On Wed, 21 Dec 2016 20:58:26 +0100, Tudor Girba <tu...@tudorgirba.com> wrote:

Hi,

On Dec 21, 2016, at 3:05 PM, stepharong <stephar...@free.fr> wrote:



Hi Alex,

Following the design proposed by Stef, in your case you would use a different collection.

Doru I have multiple missingValue so that they embed their own strategy.
Now I do not know for the scenario of alex.

Yes, yes. And that is great.

It seemed to me that Alex wanted to find from the collection the elements that have a MissingValue, and for that he wants to use collect:. But, your collection collect: ignores the MissingValue.
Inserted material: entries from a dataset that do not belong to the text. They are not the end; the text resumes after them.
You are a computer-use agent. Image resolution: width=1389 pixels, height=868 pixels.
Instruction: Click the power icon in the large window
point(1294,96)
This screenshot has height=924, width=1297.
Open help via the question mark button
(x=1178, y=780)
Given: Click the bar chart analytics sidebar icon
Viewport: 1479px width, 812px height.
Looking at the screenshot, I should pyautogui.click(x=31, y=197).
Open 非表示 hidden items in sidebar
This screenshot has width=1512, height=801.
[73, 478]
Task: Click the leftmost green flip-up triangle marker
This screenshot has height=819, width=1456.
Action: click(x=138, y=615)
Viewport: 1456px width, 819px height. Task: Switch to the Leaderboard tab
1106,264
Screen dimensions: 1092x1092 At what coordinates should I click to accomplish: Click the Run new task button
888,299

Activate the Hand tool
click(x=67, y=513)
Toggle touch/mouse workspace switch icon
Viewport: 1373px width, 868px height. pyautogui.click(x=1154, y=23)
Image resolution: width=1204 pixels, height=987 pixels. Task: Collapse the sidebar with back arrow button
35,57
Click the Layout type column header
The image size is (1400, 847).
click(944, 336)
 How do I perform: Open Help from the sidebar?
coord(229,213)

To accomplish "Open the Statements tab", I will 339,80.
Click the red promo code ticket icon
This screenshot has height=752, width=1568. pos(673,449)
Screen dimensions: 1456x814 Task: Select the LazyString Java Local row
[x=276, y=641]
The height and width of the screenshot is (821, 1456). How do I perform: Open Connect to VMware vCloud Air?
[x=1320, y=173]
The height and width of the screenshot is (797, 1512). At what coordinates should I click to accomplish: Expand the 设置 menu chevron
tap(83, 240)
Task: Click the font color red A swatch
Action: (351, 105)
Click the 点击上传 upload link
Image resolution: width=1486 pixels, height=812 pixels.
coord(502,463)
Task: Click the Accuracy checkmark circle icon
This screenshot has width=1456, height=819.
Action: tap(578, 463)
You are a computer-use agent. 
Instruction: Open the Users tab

That is why I thought that he can serve his case with another collection type.

Cheers,
Doru



Cheers,
Doru


On Dec 21, 2016, at 8:13 AM, Alexandre Bergel <alexandre.ber...@me.com> wrote:

Hi Stef,

You are raising an interesting point to discuss. This MissingValue is indeed better than having -1 Something to keep in mind: it may be that one would like to focus on the missing value and not really the value.

Consider:

testCollect

        | uarray collected |
        uarray := UniformOrderedCollection new.
        uarray add: 10.
        uarray add: 20.
        uarray add: (MissingValue discarding).
        collected := uarray collect: [ :each | each ].  
        self assert: collected size equals: 2.

It could well be that I would like to be able to query over the MissingValue.
Can something like possible: uarray collect: #isMissing
?

Cheers,
Alexandre


On Dec 20, 2016, at 10:15 PM, stepharong <stephar...@free.fr> wrote:

Hi dear great OO designers

Here is a little challenges for your brainy souls :)

In Moose when we compute metrics it may happen than a tool (often external to pharo) does not compute a metrics and when we request it in moose we check and often we return a not so good -1.

I'm trying to brainstorm on a solution

- first may be the simplest way is to not invoke a metrics when it is not computed. But it means that we should know it and that we should have a registration mechanism. After all this is probably the best solution.

- Second we were thinking to use exception but when we have multiple entities missing one metrics.... I have serious doubts.

- Second I was thinking about having the following behavior

testCollect

        | uarray collected |
        uarray := UniformOrderedCollection new.
        uarray add: 10.
        uarray add: 20.
        uarray add: (MissingValue discarding).
        collected := uarray collect: [ :each | each ].  
        self assert: collected size equals: 2.

testDo

        | res uarray |
        uarray := UniformOrderedCollection new.
        uarray add: 10.
        uarray add: 20.
        uarray add: (MissingValue discarding).
        uarray add: 40.
        res := 0.
        uarray do: [ :each | res := res + each ].       
        self assert: res equals: 70.


testCollectDefaulting

        | uarray collected |
        uarray := UniformOrderedCollection new.
        uarray add: 10.
        uarray add: 20.
        uarray add: (MissingValue default: 33).
        collected := uarray collect: [ :each | each ].  
        self assert: collected size equals: 3.
        self assert: collected third equals: 33


I basically started to implement


do: aBlock
        "Refer to the comment in Collection|do:."
        1 to: self size do:
                [:index | (self at: index) toDo: aBlock on: self]



collect: aBlock
"Evaluate aBlock with each of the receiver's elements as the argument. Collect the resulting values into a collection like the receiver. Answer
        the new collection."

        | newCollection |
        newCollection := self species new.
        self
                do: [ :each | each toCollect: aBlock on: newCollection ].
        ^ newCollection


and

DiscardingValue >> toCollect: aBlock on: aCollection
        "discard computation"
        ^ self


Object >> toCollect: aBlock on: aCollection

        ^ aCollection add: (aBlock value: self)


So I imagine that you see the design and I wanted to get your point of view.